**Task details:** Please copy the lines of the records below word for word, starting at the line that contains "This screenshot has" and ending with the last line of the records. Leave out the pictures.

— start Extracted material —

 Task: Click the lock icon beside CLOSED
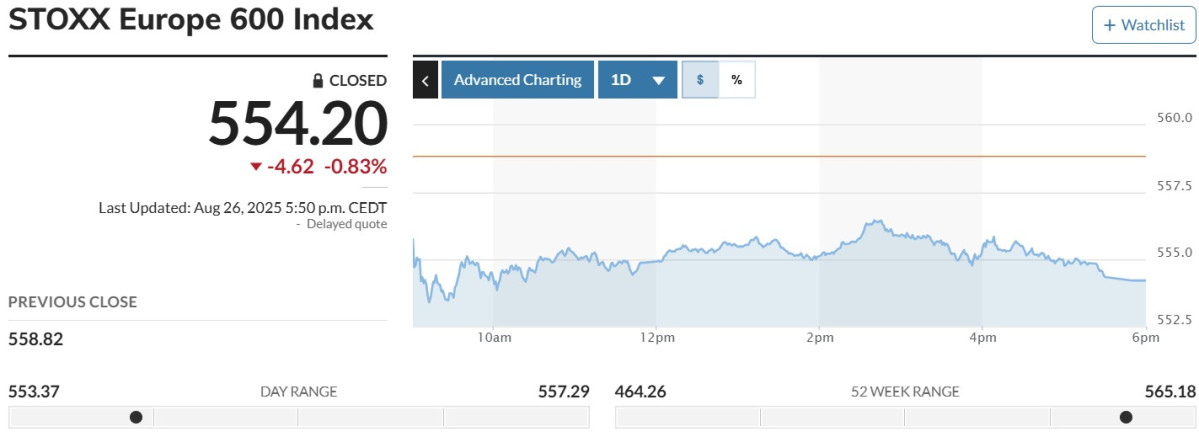[318, 81]
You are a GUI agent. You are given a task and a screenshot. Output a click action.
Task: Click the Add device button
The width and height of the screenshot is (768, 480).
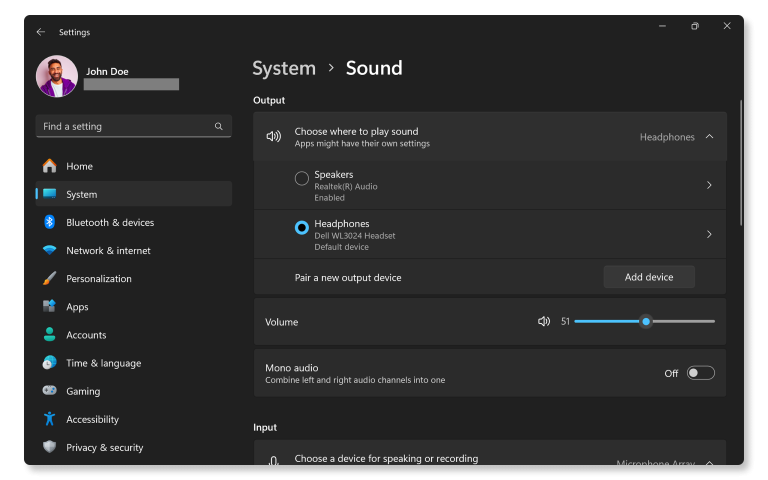pos(649,277)
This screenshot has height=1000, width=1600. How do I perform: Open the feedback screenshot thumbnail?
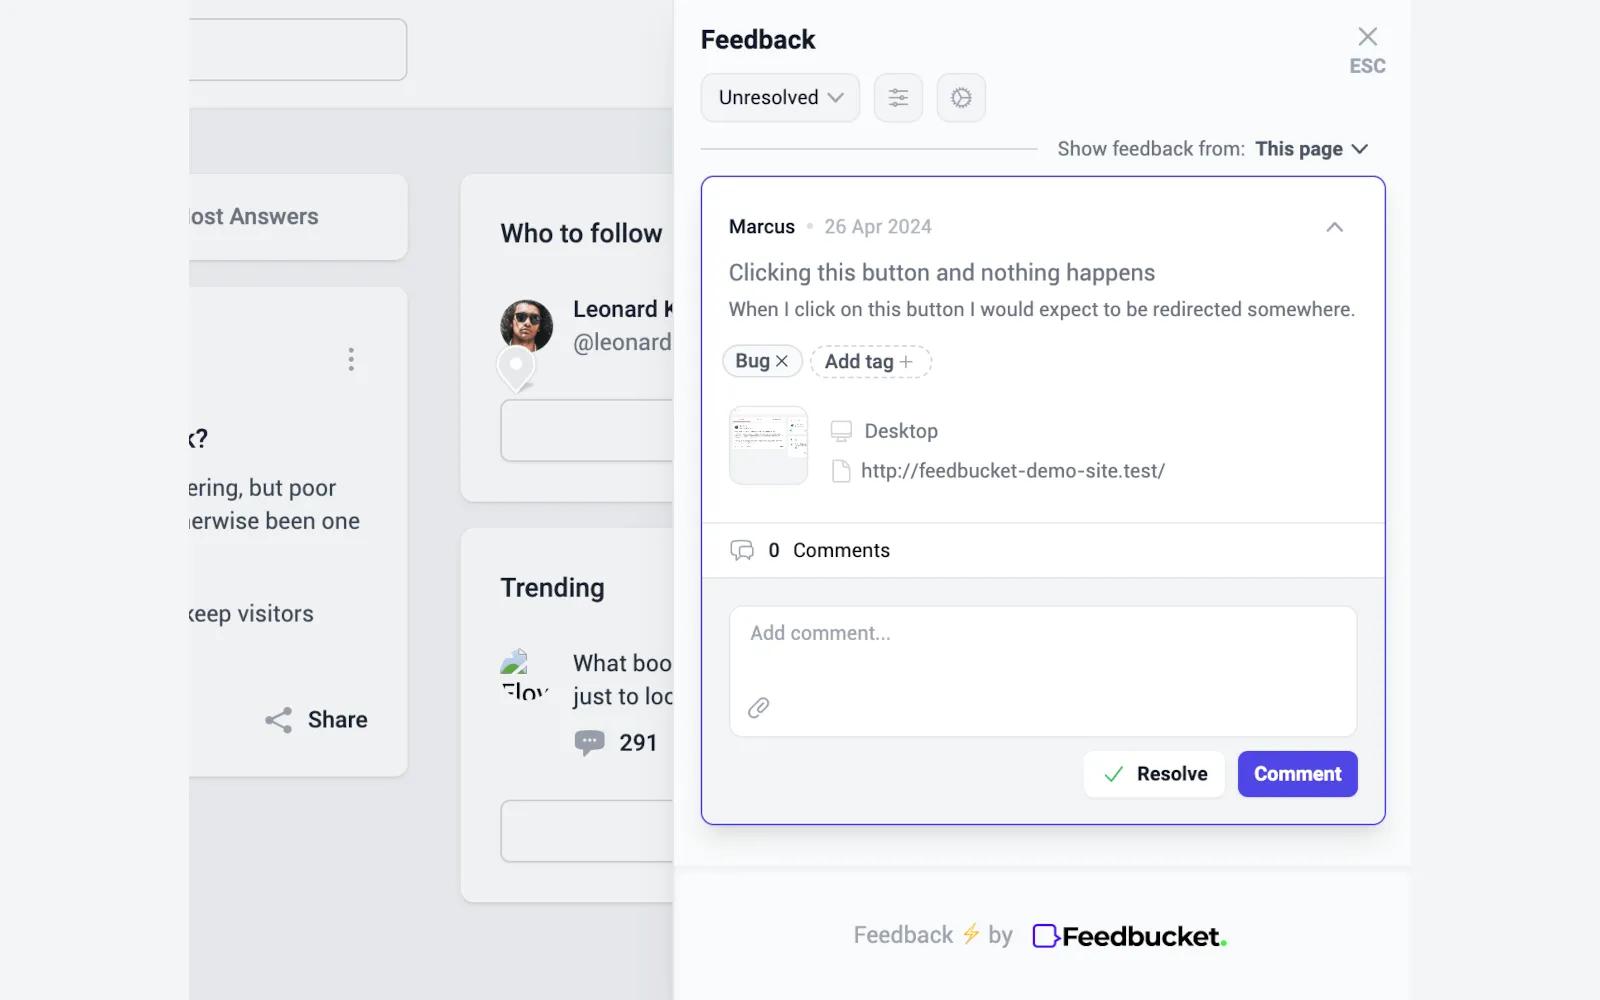point(768,445)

— end Extracted material —

**Problem solution:**
This screenshot has height=1000, width=1600. How do I perform: Open the feedback screenshot thumbnail?
point(768,445)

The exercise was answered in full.